■ **What you are asked to do**: Which lines below contain "agent"? Pull them out.

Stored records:
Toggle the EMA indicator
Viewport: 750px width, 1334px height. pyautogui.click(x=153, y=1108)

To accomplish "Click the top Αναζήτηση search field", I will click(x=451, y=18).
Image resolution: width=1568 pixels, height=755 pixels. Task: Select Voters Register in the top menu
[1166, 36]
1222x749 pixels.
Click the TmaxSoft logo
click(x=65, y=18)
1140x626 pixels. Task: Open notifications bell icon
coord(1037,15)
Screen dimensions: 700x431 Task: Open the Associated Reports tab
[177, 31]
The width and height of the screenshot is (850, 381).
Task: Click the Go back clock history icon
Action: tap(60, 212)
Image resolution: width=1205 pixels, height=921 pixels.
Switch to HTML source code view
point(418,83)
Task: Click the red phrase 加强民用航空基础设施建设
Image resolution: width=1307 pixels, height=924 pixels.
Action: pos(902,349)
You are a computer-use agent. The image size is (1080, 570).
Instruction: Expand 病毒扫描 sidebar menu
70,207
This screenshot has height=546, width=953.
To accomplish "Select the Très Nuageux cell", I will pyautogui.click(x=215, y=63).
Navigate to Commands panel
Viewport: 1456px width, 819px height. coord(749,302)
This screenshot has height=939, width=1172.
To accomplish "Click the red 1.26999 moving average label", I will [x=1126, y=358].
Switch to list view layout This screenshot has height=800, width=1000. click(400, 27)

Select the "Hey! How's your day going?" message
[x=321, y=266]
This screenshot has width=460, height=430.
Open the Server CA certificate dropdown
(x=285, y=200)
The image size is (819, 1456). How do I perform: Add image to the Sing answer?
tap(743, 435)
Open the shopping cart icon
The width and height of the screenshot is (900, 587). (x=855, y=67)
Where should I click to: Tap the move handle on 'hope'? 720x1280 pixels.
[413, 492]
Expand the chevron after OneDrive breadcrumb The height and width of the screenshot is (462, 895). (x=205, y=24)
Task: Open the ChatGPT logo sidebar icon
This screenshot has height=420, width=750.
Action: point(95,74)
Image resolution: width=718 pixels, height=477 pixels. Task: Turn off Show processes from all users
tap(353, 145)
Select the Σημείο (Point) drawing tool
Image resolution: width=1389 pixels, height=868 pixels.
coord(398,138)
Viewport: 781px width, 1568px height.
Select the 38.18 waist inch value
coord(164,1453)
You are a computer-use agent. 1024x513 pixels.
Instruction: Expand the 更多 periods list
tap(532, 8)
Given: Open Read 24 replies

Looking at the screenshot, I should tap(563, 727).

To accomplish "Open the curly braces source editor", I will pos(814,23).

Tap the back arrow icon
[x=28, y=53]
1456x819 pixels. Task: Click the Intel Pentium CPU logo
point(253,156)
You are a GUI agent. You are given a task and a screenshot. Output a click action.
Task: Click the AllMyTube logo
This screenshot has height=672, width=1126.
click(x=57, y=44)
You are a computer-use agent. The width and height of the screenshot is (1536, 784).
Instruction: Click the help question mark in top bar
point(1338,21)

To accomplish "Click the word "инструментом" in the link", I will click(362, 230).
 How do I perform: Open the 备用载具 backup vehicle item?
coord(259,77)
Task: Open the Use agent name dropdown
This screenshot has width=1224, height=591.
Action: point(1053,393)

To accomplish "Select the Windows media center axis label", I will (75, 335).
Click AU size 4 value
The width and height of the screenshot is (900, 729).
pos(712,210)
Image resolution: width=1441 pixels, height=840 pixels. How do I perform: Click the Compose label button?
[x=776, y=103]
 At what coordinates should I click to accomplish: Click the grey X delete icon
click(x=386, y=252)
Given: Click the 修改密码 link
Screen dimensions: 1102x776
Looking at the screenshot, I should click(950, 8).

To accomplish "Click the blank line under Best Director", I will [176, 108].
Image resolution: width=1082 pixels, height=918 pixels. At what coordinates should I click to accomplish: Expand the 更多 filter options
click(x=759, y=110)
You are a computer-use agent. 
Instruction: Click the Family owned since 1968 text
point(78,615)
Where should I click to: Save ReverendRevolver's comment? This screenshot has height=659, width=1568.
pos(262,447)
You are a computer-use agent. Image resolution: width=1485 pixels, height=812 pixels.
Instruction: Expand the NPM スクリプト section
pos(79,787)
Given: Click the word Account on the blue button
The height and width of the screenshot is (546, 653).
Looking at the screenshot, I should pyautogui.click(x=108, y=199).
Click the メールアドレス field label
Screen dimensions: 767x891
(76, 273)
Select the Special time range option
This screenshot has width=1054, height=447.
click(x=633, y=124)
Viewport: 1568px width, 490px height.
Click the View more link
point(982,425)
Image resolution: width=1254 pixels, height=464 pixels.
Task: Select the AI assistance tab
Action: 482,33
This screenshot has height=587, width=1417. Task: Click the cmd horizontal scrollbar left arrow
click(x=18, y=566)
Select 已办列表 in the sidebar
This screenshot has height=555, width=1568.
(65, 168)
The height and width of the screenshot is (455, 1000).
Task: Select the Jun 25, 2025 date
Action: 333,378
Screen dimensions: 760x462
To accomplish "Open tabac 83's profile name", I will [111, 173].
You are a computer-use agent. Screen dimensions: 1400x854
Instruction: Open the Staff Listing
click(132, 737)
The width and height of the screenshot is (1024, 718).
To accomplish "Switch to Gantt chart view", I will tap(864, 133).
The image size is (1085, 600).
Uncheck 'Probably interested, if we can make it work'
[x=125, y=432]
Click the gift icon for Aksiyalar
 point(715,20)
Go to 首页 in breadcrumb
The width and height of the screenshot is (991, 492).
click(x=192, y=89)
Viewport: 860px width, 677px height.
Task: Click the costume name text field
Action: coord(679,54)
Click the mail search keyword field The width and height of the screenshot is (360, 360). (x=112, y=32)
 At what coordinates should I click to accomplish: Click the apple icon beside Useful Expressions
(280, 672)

■ **Final answer**:
You are a computer-use agent. The image size is (1080, 570).
You are a computer-use agent. 1024x513 pixels.
You are a GUI agent. You are given a task and a screenshot. Output a click action.
You are a computer-use agent. The width and height of the screenshot is (1536, 784).
Task: Open the Use agent name dropdown
You are a computer-use agent. 
You are a computer-use agent. Image resolution: width=1485 pixels, height=812 pixels.
You are a computer-use agent. Screen dimensions: 1400x854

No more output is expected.